When we get back to the ship, it is usually a traffic jam with ourselves and four other boats waiting to be hoisted aboard. Yesterday somebody squirted more mayo in the water while waiting, and attracted the usual Galapagos sharks. Though it was against the rules in such close proximity to the ship, I managed to convince my crew leader to let me dive in for a quick swim. A couple came in to check me out pretty close and I got some good pics. An ono swam by too, which was the first time I'd seen one while in the water. Ugly fish I gotta say. We see gray reef sharks and whitetip reef sharks every day while towing, but you don't see the Galapagos sharks until you get into deeper water outside the atoll.

When our boats have been hoisted aboard ship and all the gear is rinsed and put away, we head in for dinner. After completely stuffing myself, I head upstairs to the computer lab to enter data or attempt to learn some of the more advanced GIS stuff. When I say advanced I mean "very elementary", but more involved than downloading waypoints....
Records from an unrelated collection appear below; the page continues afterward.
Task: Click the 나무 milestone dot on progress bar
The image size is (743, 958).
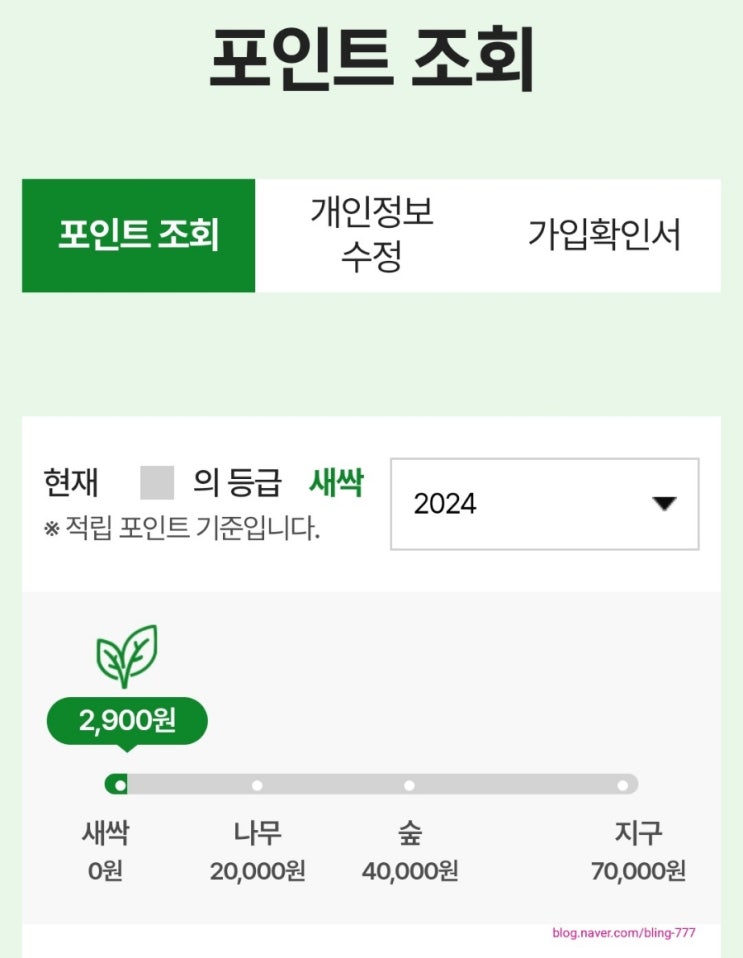Action: coord(257,785)
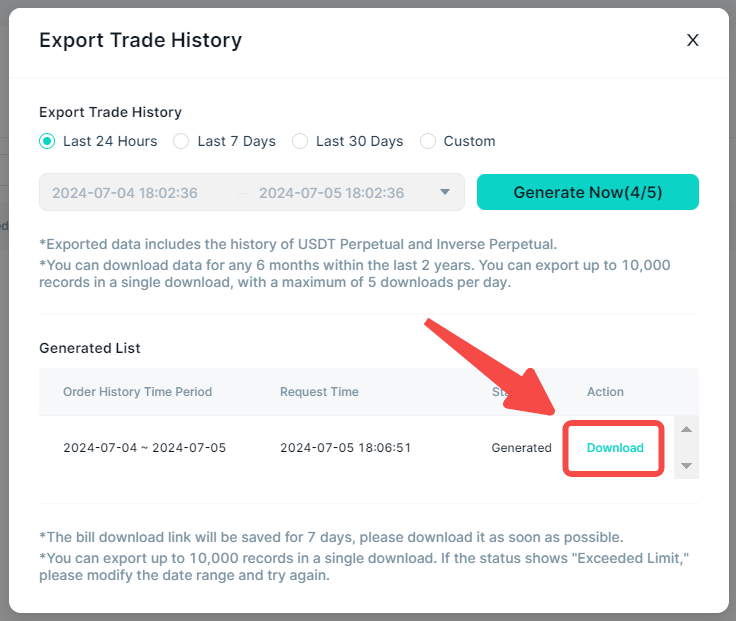Image resolution: width=736 pixels, height=621 pixels.
Task: Click the Generated status text
Action: (521, 448)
Then it is usually a shower and maybe a movie in the "theater". Tonight we watched "The 40 Year Old Virgin" in the total comforting embrace of 70's-vintage vinyl recliner chairs. Oftentimes, during movie hour (and somehow it seems like ONLY during movie hour), the crew decides to conduct a CTD (lowering a temperature and salinity guage over the side to 500 meters). In order to lower the probe at the proper angle, they person at the helm must maneuver the ship constantly, using the main engines and the bow thruster to do so. It just so happens that the movie theater is located in the bow, directly above the bow thruster. To say that the bow thruster is noisy would be a rediculous understatement. When that incredible piece of machinery is engaged, it feels as if the ship has just charged fullsteam into a field of icebergs. The entire massive structure of the ship begins to shake, vibrating our beautiful flat-panel plasma screen on the wall of the theater. I have visions of entire thousand-head herds of wildabeasts stampeding their way up the narrow ladder from the engineroom, bellowing mightily, with frothy rabies-laden sputum streaming from their nostrils. The volume on the TV goes all the way up to 90 clicks and still you struggle to discern diologue. The crew tells us that there has been some damage to the bow-thruster, in fact asking one of our divers to go under and take some photos of the darn thing yesterday. Judging by the noise it makes, I would hazard a guess that perhaps it is missing one of the propellor blades, or that perhaps a whale of some kind has become lodged inside the apparatus.

To end my day, I check my email, or read a book in my bunk. The ship, meanwhile, is steaming around aimlessly all night, making laps around the atoll, or circling certain seamounts that the crew loves to fish. I think they do this so that the motion of the boat is more comfortable for sleeping. If we were to stay in one spot all night, it would get pretty rolly I would guess. And of course, because no ship is allowed to anchor in the national monument anymore....

That's it. It's time for bed. Now you know what the glamorous life of a marine garbageman consists of! More on the beautiful atoll of Pearl and Hermes later.